The Texas Board of Professional Engineers announced in 2000 that the Aggie Bonfire met the requirements to be considered a complex construction project subject to regulation under state engineering laws and would thus have had to be designed and overseen by a professional engineer.

== Legal ==
Parents of students injured or killed in the collapse filed lawsuits against Texas A&M officials, including President Ray Bowen, Vice President of Student Affairs J. Malon Southerland, the 1999 redpots, and the university. In one of the six lawsuits, plaintiffs alleged that A&M officials violated the bonfire victims' right of due process by placing those victims in a "state-created danger" by not ensuring the bonfire's structural integrity and by allowing unqualified students to work on the stack. The plaintiffs pointed to a $2 million liability policy the university obtained in 1996 and accidental death and dismemberment insurance policies that the university obtained for student workers as early as 1987 as proof that the administrators knew of the dangers of the bonfire. Texas A&M maintains that the insurance policies were actually purchased by an advisory committee to the bonfire and not the university. On May 21, 2004, US Federal Judge Samuel B. Kent dismissed all claims against the Texas A&M officials. In 2005, 36 of the 64 original defendants, including all of the redpots, settled their portion of the case for an estimated $4.25 million, paid by their insurance companies. The 5th U.S. Circuit Court of Appeals dismissed the remaining lawsuits against Texas A&M and its officials in April 2007. In October 2007, the U.S. Supreme Court declined to review the appeals court ruling.

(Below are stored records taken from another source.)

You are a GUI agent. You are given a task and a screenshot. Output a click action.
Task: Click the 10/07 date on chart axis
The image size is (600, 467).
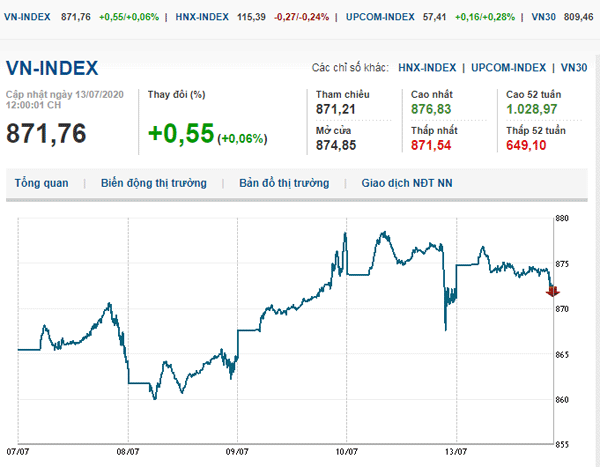tap(346, 451)
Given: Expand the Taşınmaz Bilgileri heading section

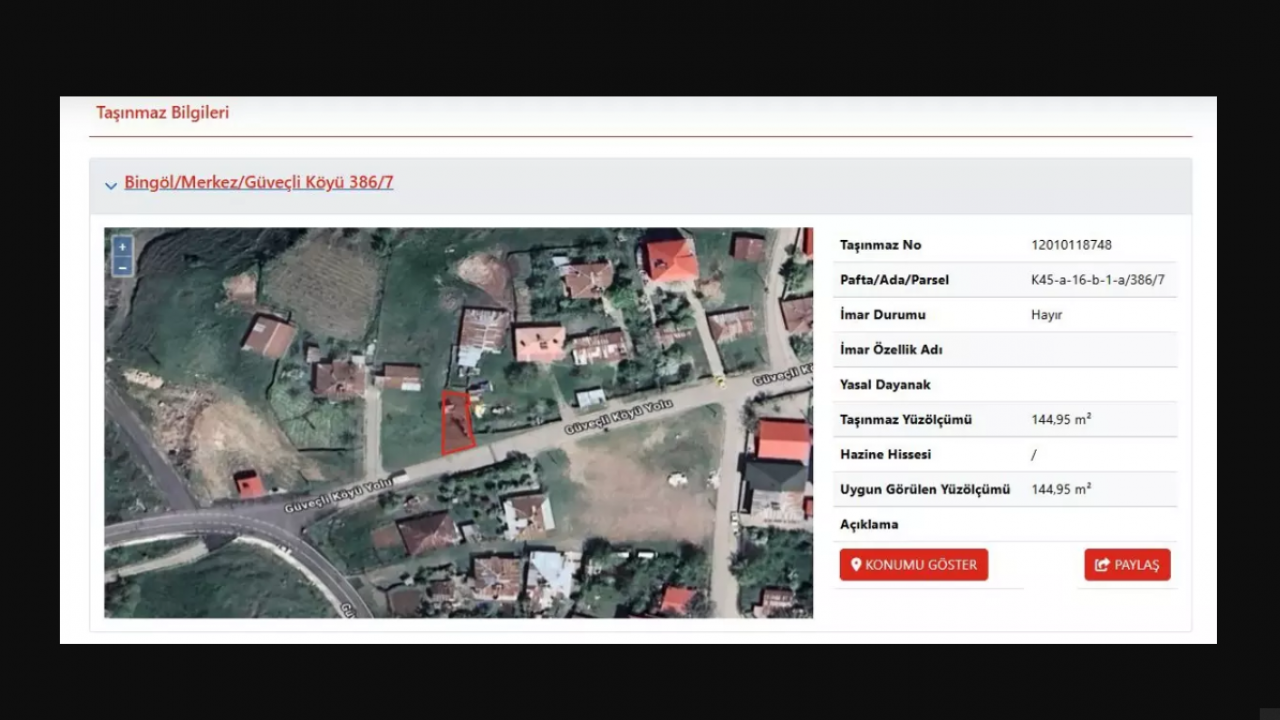Looking at the screenshot, I should tap(162, 113).
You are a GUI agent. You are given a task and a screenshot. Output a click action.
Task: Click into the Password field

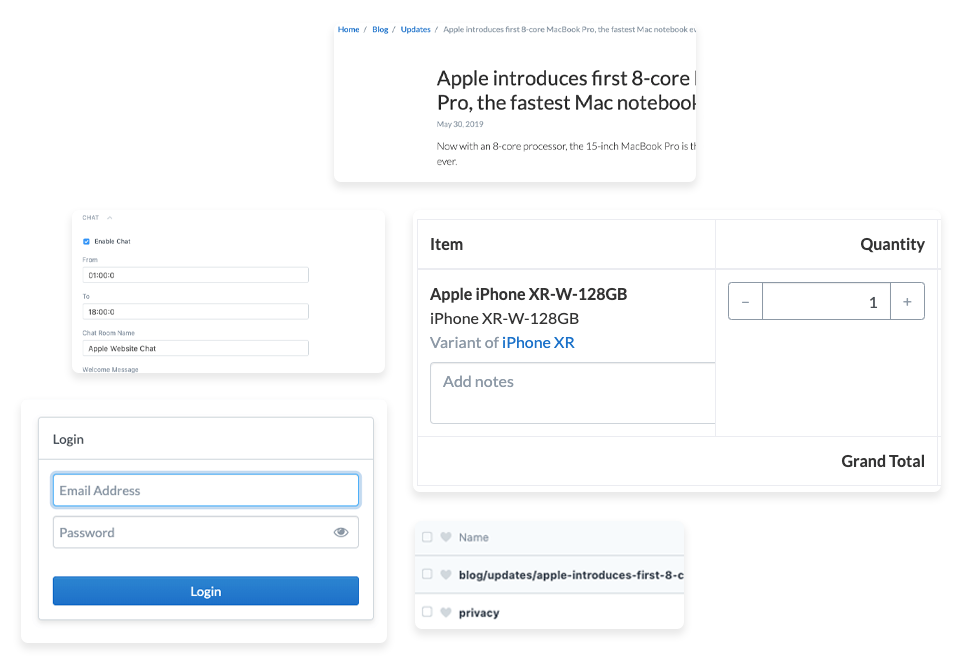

On October 28, 2008, Texas A&M settled the final lawsuit filed against them by the victims and their families. The university agreed to pay $2.1 million and promised that if the bonfire returned to campus that "engineering oversight" would be provided. The final lawsuit, filed against two companies that provided crane operators and cranes for the bonfire, was settled in April 2014.

==Controversies==
On November 19, 1999, The Arizona Republic released a political cartoon by Steve Benson titled "Texas Bonfire Traditions" that compared the collapse to the Waco siege of 1993 and the 1998 murder of James Byrd Jr. This prompted criticism and negative reactions from the Texas A&M community, and the Republic removed the cartoon. People sent thousands of e-mails about the cartoon to the newspaper offices. On December 1, the newspaper sent a total of $10,000 in two checks as a peace offering to the university, with $5,000 to the Bonfire Memorial Fund and $5,000 to the Bonfire Relief Fund. The TAMU administration declined to accept the money and returned the checks. TAMU president Ray Bowen stated "Texas A&M will not allow itself to become an agent for The Arizona Republic as it tries to manage the public criticism it is receiving."

Detractors further blamed the school for the accident, saying that, in the name of tradition, administrators turned a blind eye to an unsafe structure being constructed with minimal engineering and safety protocols. Before the collapse, some people, such as Texas A&M engineering professor Theodore Hirsch, expressed concerns about the safety of the bonfire, citing the partial collapse that occurred in a previous bonfire, the progressively shorter bonfire burn times which had dropped from several hours to collapsing in less than 20 minutes, and numerous incidents involving alcohol or unsafe horseplay at the bonfire site. One of the students killed in the 1999 bonfire collapse was under the legal drinking age, yet a toxicology test showed high blood-alcohol levels; however, lower readings in a second test and inconsistencies in the initial sampling and annotation methods led to questions about the accuracy of the original tests.